For Nicole Moreham, this would undermine universities’ autonomy, though it is not clear how it would have any effect on academics’ freedom over their own research and teaching (other than to protect it against bullying administrators and colleagues). Several speakers seemed to see government intervention on this front as hypocritical, as if everyone calling for the change was a cartoon libertarian, and as if left-wing academics suddenly opposing government intervention couldn’t equally be accused of hypocrisy. After the event, Nic Smith told journalists that there was ‘an inherent irony’ in ‘legislating for free speech,’ but didn’t say whether he would be calling for the repeal of existing legislation for free speech such as the New Zealand Bill of Rights.
My own experience as a lecturer at VUW over the past decade has long convinced me that the universities cannot be reformed without outside intervention. Those opposing the restoration of free speech and political neutrality within our universities are simply too numerous, too powerful, and too shameless. Nic Smith’s ‘free speech’ event has only confirmed me in this view.
Dr James Kierstead is Senior Lecturer in Classics at Victoria University of Wellington.This article was first published HERE
3 comments:
Who might intervene for government ?
Ministers Erica " our Iwi partners" Stanford and Penny Simmonds?
Not likely.
That students can stop things because they might get 'hurt' by ideas is not great. However, Jane Kelsey admitting that censorship is for sale is wrong on so many levels. That we allow a foreign government, in particular the PRC, decide what can be discussed and taught in our universities needs to be stomped on immediately.

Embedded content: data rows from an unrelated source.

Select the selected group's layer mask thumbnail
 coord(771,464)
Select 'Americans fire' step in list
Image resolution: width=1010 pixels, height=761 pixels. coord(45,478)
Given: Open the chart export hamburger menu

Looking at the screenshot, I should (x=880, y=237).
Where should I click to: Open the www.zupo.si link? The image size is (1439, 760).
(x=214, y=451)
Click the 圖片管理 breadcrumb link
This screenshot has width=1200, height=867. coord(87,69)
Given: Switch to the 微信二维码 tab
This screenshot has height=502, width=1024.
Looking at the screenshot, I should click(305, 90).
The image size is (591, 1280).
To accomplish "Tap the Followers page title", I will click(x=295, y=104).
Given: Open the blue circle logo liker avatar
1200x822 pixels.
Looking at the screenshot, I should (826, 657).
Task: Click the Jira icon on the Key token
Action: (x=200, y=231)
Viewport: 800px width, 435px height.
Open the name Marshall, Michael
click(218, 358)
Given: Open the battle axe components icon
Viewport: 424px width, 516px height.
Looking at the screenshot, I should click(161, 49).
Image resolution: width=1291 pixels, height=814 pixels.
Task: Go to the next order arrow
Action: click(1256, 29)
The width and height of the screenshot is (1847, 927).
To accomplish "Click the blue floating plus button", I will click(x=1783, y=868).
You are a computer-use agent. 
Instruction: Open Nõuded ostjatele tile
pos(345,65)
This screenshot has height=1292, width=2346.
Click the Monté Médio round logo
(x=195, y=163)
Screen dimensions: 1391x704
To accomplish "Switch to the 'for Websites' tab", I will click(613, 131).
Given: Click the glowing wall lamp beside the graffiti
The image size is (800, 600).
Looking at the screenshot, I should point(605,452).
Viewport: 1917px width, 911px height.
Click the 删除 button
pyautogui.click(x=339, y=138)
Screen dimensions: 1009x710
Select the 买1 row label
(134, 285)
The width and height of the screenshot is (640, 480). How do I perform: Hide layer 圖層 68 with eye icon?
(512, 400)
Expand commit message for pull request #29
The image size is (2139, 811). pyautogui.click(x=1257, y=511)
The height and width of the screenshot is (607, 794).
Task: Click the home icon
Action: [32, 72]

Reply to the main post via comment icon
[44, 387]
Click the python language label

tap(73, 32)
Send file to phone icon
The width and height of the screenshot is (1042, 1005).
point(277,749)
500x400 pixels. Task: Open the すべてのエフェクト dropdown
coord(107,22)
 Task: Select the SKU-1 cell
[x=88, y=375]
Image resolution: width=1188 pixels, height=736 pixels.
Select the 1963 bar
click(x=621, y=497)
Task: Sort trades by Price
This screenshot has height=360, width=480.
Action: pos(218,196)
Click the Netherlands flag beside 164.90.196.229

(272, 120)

If only we had leaders with spines, it seems a qualification for rising in our society has become being an invertebrate.
I have now concluded NZ Universities are unsafe places for conservative/ Christian /even centrist thinking students. They will probably be vilified or marked down in assignments or exams for not having Progressive Marxist world views.
It is Western Culture that has always valued criticism of prevailing views. Have we moved from post Christian to post truth and now post Western Culture.
Science is just one discipline that uniquely developed in the West because of the freedom of ideas that even great civilizations like China and Muslim states failed to nurture because of their entrenched inflexible ideologies that would not tolerate criticism.